PROVIDED INFORMATION:
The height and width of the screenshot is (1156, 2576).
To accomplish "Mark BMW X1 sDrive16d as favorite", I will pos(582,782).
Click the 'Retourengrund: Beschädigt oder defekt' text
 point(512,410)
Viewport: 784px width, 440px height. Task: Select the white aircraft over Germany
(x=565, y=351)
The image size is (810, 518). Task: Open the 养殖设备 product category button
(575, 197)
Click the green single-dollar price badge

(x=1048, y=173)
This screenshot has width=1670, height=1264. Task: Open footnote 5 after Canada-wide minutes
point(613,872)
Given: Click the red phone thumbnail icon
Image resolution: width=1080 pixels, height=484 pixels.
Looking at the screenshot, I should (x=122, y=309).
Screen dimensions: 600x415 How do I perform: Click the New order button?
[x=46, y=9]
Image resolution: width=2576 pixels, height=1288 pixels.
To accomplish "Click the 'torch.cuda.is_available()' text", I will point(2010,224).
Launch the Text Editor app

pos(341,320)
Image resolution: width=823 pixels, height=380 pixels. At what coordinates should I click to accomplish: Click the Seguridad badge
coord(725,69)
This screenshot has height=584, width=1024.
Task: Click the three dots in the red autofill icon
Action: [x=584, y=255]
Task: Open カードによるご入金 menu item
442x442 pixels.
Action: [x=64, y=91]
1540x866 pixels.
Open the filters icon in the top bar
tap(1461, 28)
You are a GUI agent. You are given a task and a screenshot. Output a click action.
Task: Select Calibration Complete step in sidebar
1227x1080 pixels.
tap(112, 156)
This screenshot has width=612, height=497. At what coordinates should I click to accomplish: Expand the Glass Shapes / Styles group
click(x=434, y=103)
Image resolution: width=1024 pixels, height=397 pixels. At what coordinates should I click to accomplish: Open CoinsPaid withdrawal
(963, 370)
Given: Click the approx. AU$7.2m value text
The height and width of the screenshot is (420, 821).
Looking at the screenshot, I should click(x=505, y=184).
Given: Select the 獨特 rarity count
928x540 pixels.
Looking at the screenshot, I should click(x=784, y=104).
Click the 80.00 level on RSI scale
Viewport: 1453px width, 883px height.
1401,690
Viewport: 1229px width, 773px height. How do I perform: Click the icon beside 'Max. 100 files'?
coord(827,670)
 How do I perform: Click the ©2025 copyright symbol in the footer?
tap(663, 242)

EXERCISE REQUIREMENTS: Copy the data word for word, starting at the line that contains "Screen dimensions: 600x415" and ending with the last line of the data.

THE COMPLETED TASK:
Screen dimensions: 600x415 How do I perform: Click the New order button?
[x=46, y=9]
Image resolution: width=2576 pixels, height=1288 pixels.
To accomplish "Click the 'torch.cuda.is_available()' text", I will point(2010,224).
Launch the Text Editor app

pos(341,320)
Image resolution: width=823 pixels, height=380 pixels. At what coordinates should I click to accomplish: Click the Seguridad badge
coord(725,69)
This screenshot has height=584, width=1024.
Task: Click the three dots in the red autofill icon
Action: [x=584, y=255]
Task: Open カードによるご入金 menu item
442x442 pixels.
Action: [x=64, y=91]
1540x866 pixels.
Open the filters icon in the top bar
tap(1461, 28)
You are a GUI agent. You are given a task and a screenshot. Output a click action.
Task: Select Calibration Complete step in sidebar
1227x1080 pixels.
tap(112, 156)
This screenshot has width=612, height=497. At what coordinates should I click to accomplish: Expand the Glass Shapes / Styles group
click(x=434, y=103)
Image resolution: width=1024 pixels, height=397 pixels. At what coordinates should I click to accomplish: Open CoinsPaid withdrawal
(963, 370)
Given: Click the approx. AU$7.2m value text
The height and width of the screenshot is (420, 821).
Looking at the screenshot, I should click(x=505, y=184).
Given: Select the 獨特 rarity count
928x540 pixels.
Looking at the screenshot, I should click(x=784, y=104).
Click the 80.00 level on RSI scale
Viewport: 1453px width, 883px height.
1401,690
Viewport: 1229px width, 773px height. How do I perform: Click the icon beside 'Max. 100 files'?
coord(827,670)
 How do I perform: Click the ©2025 copyright symbol in the footer?
tap(663, 242)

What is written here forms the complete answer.